[frontend] support type hints in python code
I had some code for the AES transciphering demo - I know it's on my table to write a redux of the full thing, but I wanted to post this issue so i can work on it.
There's an efficient sbox lookup implementation by bayer-poralta that uses bitwise operators. Here's an implementation; https://www.bearssl.org/gitweb/?p=BearSSL;a=blob;f=src/symcipher/aes_ct.c;h=66776d9e206c92cbbf3fa799c651a3d3652bd75a;hb=HEAD#l29
I could almost copy and paste the body (the bit assignments were more complicated), but the annoying part was that all the arithmetic ended up in i64 in the frontend. Could be pretty easily solvable if I could give a type hint to the x0, ... , x7's as i1s. Something like
def sub_bytes(x: Secret[I8]):
x0: I1 = (x >> 7) & 1
x1: I1 = (x >> 6) & 1
x2: I1 = (x >> 5) & 1
x3: I1 = (x >> 4) & 1
...
Mh, that's odd - I thought I had overridden the constant behavior in numba to where it'd set integer constants to the smallest size in [i8,i16,i32,i64] that they'd fit into, so I'd have expected to see the constant be an i8, but it's an %0 = arith.constant 7 : i32 ❓
Found the bug, I'm an absolute idiot, PR incoming... EDIT: See #1794
Concerning the actual type-hint/issue: what do you want the I1 type hint to do here?

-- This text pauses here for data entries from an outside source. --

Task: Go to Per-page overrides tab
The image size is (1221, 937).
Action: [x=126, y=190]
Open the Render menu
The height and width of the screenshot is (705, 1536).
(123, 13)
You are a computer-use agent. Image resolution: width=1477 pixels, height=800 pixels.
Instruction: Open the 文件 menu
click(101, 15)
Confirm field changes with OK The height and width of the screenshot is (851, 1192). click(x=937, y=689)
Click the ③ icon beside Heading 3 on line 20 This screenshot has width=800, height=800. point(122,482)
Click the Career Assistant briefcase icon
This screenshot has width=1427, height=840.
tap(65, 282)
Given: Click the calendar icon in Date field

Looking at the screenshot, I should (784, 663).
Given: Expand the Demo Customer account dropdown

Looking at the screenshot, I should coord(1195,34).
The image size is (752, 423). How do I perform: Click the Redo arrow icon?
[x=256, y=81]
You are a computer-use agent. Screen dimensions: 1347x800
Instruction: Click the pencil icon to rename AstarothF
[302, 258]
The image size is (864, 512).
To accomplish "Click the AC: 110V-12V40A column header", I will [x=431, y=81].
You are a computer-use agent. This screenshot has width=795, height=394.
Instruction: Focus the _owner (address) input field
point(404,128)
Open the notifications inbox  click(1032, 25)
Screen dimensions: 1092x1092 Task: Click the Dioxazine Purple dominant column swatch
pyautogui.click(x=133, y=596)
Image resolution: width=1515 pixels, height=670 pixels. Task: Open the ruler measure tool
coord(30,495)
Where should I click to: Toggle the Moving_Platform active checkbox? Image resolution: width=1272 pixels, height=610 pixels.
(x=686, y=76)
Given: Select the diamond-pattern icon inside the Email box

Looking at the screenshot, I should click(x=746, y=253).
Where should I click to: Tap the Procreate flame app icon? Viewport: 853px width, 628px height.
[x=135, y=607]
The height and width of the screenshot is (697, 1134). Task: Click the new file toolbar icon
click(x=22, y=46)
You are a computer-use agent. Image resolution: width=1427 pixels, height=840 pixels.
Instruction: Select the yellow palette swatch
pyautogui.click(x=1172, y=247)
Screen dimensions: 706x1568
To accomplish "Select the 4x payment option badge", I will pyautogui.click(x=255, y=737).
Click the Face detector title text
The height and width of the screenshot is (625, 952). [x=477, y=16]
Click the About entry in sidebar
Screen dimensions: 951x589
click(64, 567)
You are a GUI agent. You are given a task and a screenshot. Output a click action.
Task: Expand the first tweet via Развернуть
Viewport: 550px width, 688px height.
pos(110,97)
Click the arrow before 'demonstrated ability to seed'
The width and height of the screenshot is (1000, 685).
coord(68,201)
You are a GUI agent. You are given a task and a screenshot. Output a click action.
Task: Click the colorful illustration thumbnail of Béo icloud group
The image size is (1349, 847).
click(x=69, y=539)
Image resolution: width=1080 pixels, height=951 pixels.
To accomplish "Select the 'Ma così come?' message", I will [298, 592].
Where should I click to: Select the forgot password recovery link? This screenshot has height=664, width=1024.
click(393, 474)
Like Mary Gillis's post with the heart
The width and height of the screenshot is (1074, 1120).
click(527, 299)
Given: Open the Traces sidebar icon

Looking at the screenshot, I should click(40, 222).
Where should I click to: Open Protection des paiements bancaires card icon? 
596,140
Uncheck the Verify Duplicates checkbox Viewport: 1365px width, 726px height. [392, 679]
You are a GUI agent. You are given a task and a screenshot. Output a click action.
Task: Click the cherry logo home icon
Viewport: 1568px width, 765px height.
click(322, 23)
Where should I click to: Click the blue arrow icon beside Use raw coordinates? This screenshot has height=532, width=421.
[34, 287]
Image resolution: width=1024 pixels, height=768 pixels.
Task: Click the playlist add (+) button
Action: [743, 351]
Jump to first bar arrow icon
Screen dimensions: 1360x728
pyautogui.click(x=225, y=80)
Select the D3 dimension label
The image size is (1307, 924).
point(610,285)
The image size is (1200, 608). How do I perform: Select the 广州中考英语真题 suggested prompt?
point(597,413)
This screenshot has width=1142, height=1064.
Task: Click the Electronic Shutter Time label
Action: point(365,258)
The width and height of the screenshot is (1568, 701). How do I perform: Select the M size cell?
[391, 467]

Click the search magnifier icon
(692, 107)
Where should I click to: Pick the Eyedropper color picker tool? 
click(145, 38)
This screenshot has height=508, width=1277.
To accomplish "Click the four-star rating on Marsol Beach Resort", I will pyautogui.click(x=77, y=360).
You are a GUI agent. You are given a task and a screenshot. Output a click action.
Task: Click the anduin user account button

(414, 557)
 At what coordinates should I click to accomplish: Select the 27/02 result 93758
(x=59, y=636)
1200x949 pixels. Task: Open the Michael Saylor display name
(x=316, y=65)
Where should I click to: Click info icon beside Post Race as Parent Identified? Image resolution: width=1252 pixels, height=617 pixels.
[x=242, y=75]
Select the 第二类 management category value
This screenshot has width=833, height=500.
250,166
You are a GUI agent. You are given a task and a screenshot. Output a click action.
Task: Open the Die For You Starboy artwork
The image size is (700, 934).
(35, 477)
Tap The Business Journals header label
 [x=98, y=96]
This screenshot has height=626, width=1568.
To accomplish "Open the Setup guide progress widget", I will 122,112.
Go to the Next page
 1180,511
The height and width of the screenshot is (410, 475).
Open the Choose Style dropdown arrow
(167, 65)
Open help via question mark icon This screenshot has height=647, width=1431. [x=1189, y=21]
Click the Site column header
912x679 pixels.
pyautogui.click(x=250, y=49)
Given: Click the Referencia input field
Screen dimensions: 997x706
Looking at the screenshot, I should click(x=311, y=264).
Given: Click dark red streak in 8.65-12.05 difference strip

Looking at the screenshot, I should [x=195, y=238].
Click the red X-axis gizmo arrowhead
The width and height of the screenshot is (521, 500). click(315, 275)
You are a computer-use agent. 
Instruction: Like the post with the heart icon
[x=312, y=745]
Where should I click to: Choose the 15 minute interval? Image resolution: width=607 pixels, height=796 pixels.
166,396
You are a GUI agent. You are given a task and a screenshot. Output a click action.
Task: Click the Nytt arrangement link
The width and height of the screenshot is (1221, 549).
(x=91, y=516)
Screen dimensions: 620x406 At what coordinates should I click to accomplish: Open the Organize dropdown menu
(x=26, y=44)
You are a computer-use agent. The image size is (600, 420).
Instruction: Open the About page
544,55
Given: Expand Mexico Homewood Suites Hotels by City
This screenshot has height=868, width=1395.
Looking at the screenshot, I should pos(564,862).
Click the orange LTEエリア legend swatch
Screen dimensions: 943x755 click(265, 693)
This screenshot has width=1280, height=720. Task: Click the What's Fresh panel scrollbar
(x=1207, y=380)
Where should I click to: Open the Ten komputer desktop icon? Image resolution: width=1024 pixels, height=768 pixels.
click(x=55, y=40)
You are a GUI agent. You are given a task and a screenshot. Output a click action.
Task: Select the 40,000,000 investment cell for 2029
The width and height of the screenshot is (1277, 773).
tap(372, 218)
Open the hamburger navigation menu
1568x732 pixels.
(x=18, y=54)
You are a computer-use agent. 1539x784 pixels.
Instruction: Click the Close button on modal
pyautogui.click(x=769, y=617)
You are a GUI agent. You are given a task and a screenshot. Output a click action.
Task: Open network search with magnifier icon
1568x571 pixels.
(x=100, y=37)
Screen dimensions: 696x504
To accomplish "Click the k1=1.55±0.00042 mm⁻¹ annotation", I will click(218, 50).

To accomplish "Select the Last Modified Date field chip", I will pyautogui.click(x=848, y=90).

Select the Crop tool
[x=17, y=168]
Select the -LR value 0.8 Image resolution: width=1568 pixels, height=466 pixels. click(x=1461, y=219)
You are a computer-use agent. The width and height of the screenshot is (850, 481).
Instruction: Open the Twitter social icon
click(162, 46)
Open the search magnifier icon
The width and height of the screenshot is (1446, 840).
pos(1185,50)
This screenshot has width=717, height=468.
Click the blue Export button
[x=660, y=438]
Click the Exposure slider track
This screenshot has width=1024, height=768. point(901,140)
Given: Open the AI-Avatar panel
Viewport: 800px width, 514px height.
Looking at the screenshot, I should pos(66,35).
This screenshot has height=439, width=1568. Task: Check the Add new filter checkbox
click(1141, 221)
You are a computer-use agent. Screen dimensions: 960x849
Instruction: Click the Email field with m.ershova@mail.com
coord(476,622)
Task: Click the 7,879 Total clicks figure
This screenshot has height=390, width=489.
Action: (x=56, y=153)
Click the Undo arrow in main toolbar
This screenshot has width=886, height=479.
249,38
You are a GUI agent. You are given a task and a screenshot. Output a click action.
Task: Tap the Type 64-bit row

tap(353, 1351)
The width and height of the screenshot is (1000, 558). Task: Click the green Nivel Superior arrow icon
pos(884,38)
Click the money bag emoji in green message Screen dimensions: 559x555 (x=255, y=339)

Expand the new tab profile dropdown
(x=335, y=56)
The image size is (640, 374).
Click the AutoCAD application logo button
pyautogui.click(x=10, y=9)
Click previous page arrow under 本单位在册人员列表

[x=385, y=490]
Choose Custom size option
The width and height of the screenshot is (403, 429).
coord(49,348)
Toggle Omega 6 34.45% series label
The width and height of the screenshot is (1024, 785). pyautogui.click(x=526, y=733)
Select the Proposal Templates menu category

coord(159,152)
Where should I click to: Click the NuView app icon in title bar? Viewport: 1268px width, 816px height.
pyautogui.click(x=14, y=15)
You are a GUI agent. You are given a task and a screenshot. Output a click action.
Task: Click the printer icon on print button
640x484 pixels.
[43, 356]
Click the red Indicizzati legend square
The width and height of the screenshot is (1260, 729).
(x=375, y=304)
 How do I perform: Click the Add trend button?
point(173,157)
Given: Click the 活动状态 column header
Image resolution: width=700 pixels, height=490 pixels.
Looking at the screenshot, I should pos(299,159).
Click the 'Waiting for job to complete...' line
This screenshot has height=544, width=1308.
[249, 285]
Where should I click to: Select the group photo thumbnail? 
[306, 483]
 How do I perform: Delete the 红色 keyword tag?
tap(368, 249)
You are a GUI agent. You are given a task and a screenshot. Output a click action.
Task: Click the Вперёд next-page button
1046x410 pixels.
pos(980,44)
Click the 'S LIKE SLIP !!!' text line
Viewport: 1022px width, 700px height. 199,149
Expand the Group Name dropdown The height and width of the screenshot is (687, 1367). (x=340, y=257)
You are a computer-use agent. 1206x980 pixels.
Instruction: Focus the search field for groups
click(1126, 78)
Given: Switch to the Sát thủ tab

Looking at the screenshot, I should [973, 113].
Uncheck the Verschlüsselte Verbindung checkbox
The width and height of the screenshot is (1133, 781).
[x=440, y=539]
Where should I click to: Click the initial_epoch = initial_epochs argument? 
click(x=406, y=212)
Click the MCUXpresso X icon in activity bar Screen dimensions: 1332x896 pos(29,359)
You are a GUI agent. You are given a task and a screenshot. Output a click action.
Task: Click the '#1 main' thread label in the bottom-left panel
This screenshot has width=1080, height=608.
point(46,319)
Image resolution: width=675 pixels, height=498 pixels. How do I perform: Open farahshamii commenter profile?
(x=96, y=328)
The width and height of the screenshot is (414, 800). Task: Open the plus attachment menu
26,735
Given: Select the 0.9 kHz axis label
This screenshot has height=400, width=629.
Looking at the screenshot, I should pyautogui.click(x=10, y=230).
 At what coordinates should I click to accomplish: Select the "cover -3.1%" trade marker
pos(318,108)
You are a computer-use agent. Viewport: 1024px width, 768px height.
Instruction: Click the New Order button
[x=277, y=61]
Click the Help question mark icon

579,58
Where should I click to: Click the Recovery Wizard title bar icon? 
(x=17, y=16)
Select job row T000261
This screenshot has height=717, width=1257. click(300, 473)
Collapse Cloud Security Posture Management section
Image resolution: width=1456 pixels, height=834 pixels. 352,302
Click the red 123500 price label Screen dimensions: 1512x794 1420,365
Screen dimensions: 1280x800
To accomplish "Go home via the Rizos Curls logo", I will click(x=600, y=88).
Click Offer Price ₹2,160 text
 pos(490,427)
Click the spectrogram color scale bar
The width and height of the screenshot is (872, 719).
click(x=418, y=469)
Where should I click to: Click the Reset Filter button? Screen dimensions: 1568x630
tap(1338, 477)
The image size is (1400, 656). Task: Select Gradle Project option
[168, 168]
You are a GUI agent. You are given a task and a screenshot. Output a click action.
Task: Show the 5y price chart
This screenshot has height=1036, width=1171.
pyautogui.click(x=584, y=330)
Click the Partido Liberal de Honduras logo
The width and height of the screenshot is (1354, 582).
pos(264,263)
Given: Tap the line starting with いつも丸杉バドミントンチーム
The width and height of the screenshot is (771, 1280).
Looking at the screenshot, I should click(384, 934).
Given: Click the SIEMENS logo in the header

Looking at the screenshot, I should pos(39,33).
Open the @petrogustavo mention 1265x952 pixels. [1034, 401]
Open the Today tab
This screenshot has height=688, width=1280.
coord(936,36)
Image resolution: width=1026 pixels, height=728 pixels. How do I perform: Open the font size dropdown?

It seems like you want I8 (which my fix would give you) but if you actually want this to be cast down to Bool, I don't think a type hint would be sufficient for that, we'd need something like x0 = cast( (x >> 7) & 1, I1)
From the PR:
@asraa:
I'm extracting the 8th bit of an i8 here, and want to truncate that to an i1 MLIR type so that the following bitwise arithmetic would happen under i1. Instead the python frontend that thinks x is i8 will keep all arithmetic in i8 (and then sometimes to i64 which is probably another bug)
Oh, I see - I'm not sure type hints are the right way to go about this (a custom numba intrinsic cast(<value>,<type>) might be easier), but I'll see what I can do!
Oh, I see - I'm not sure type hints are the right way to go about this (a custom numba intrinsic cast(
, ) might be easier), but I'll see what I can do!
Ah! OK - a cast -> trunci might be the right thing, you're right. It was also somewhat a thought towards a user specifying semantics of a program too (does an i8 * i8 result end up an i8 or an i16?)
Ok, so on the frontend/numba side it seems to actually be pretty easy to do "casts" within their existing numba.extending system.
This would allow you to write
def sub_bytes(x: Secret[I8]):
x0 = I1((x >> 7) & 1)
x1 = I1((x >> 6) & 1)
x2 = I1((x >> 5) & 1)
x3 = I1((x >> 4) & 1)
...
This means the I1, I8, etc classes are no longer pure annotations, but can actually take part in python code (for non-FHE runs) though they're just pretty simple forwarding functions (See https://github.com/AlexanderViand/heir/commit/8634e1f1367b2081a9ff525f12f82bd9f970585d )
On the numba side, I1(x)/I8(x)/etc is simply a function that always outputs a bool/int8/etc, so type inference works as expected.
For actually producing MLIR, though, there's a bit of work to do, though the casts appear as function calls, so it shouldn't be too hard to emit the right truncation/extension/integer-to-float/float-to-int op.
Currently, there's nothing to stop one from writing I1("some_string") though I'll probably add some sanity checks to both the Python types (so that a non-FHE run of this complains) and to the MLIR emitter (so that we don't expose exotic MLIR verifier failures in the trunc/ext/etc ops to the user).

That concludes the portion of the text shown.